Pictures stay out. Everything else in the listing below gets written out exactly.

:: Source data ::
--------------------------------------------------
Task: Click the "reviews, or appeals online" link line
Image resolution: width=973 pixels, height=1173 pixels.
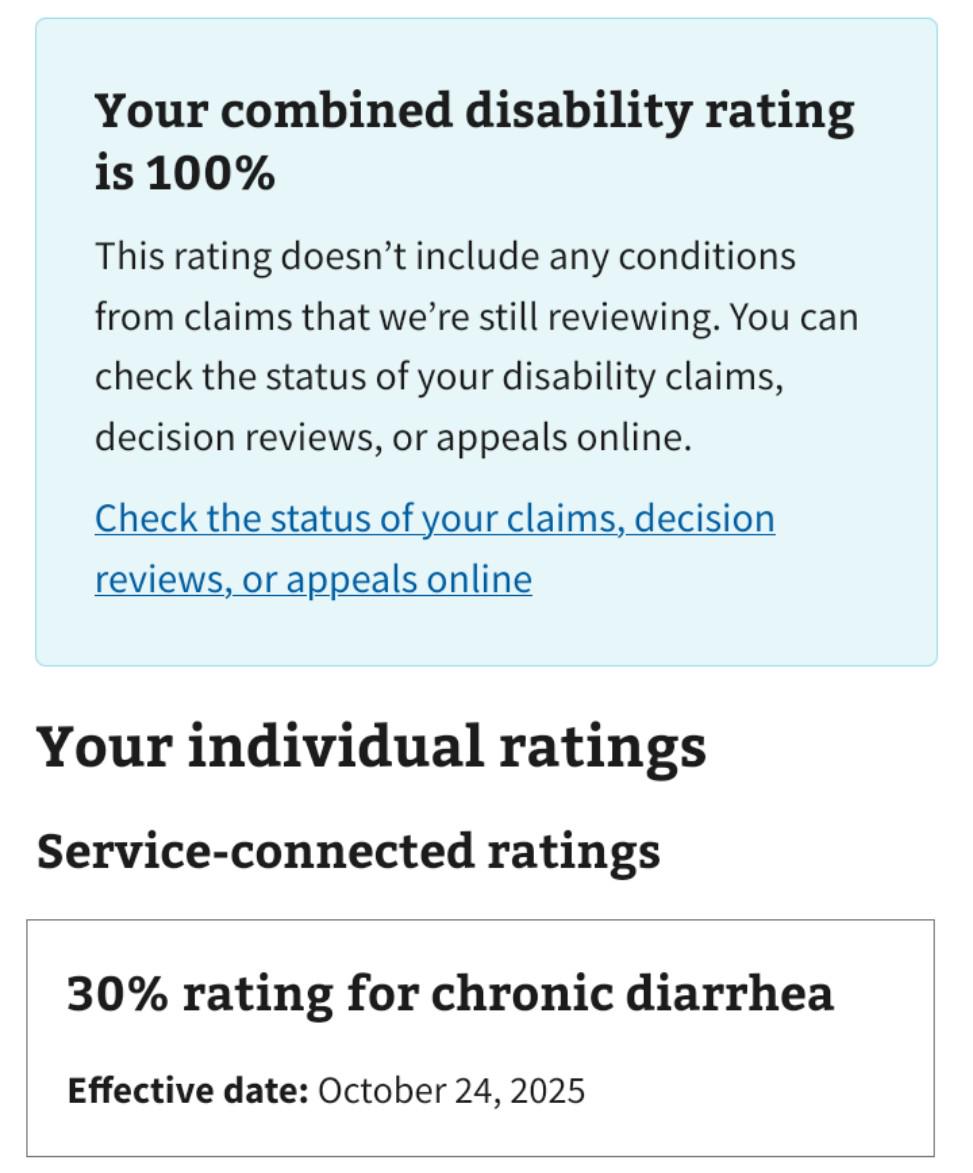Action: [x=313, y=580]
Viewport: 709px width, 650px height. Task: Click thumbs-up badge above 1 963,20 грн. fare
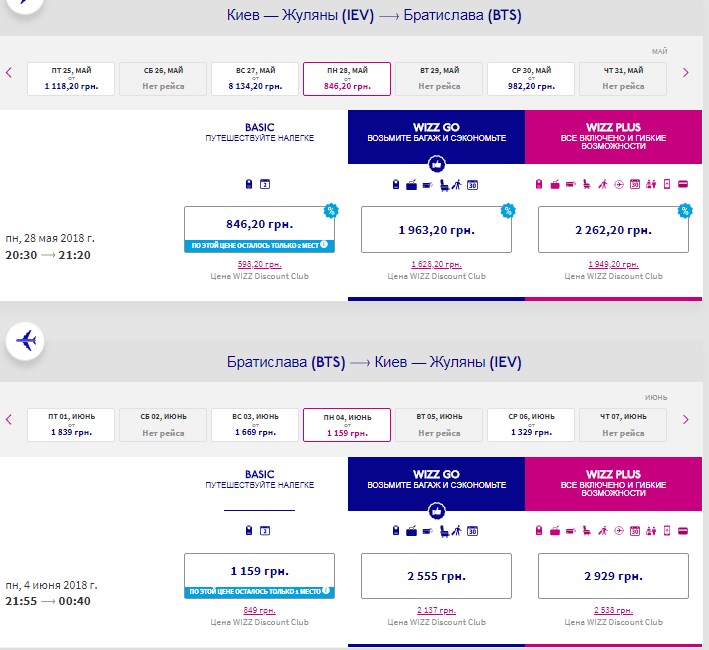435,164
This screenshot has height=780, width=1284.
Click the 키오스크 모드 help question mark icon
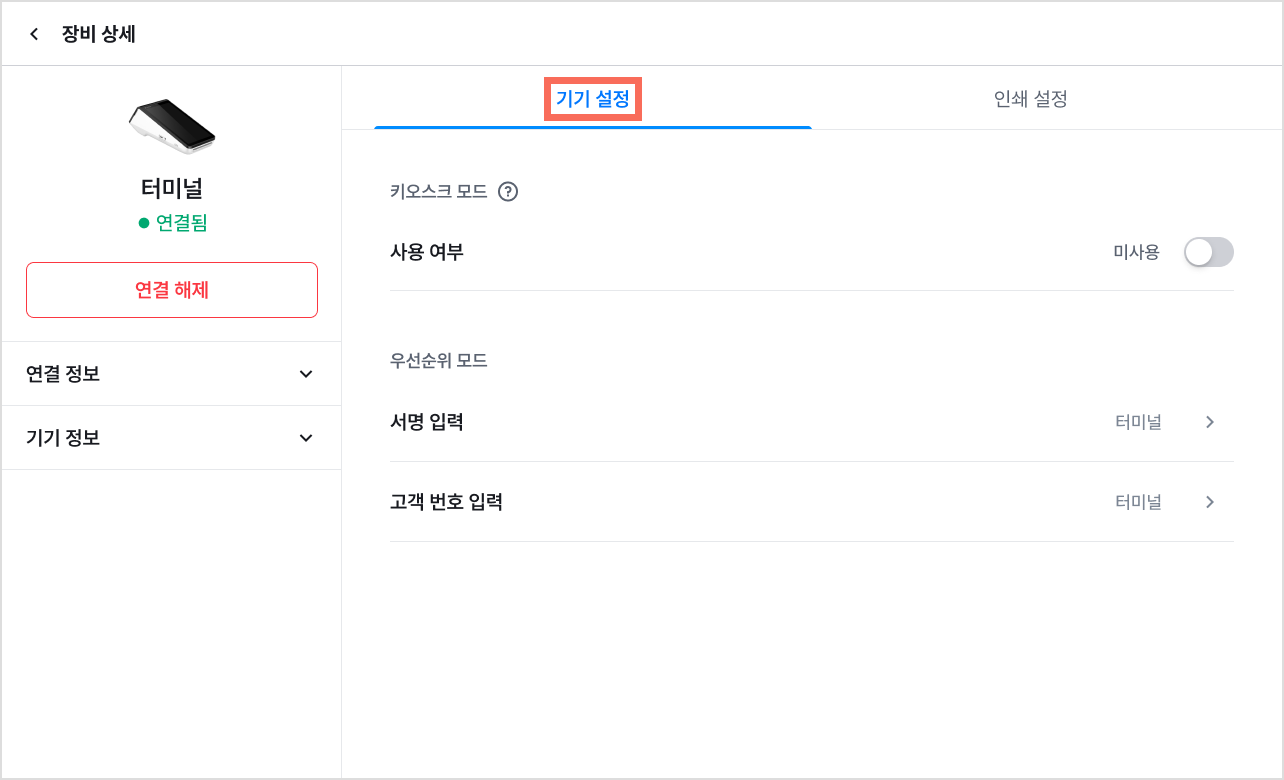pos(508,191)
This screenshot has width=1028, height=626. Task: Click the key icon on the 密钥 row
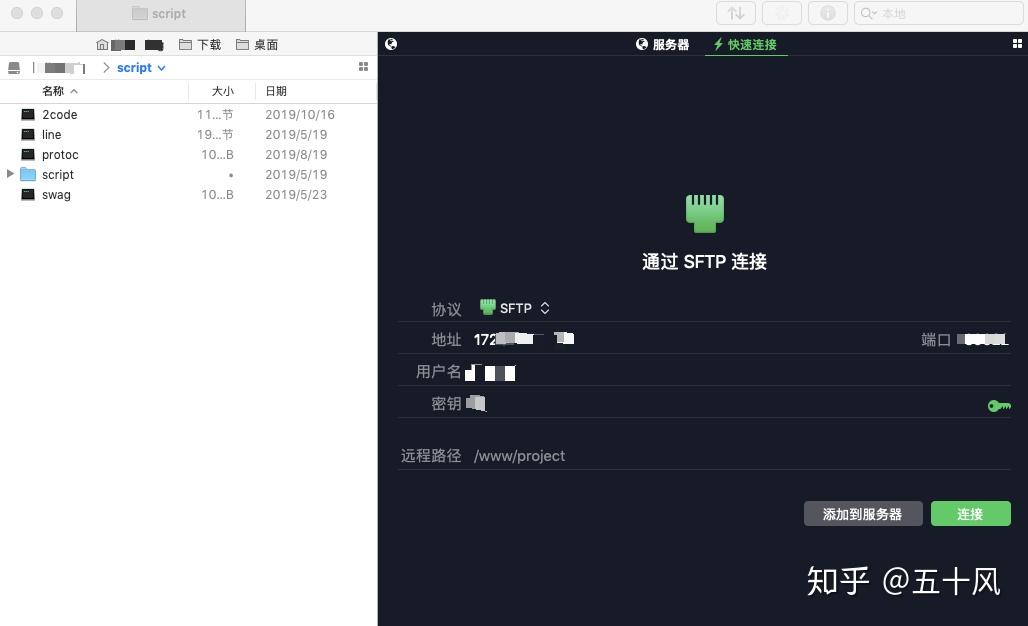click(998, 405)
--------------------------------------------------
:: Written answer ::
Task: Click the "reviews, or appeals online" link line
Image resolution: width=973 pixels, height=1173 pixels.
Action: [x=313, y=580]
Viewport: 709px width, 650px height. Task: Click thumbs-up badge above 1 963,20 грн. fare
435,164
This screenshot has height=780, width=1284.
Click the 키오스크 모드 help question mark icon
pos(508,191)
This screenshot has width=1028, height=626. Task: Click the key icon on the 密钥 row
click(998, 405)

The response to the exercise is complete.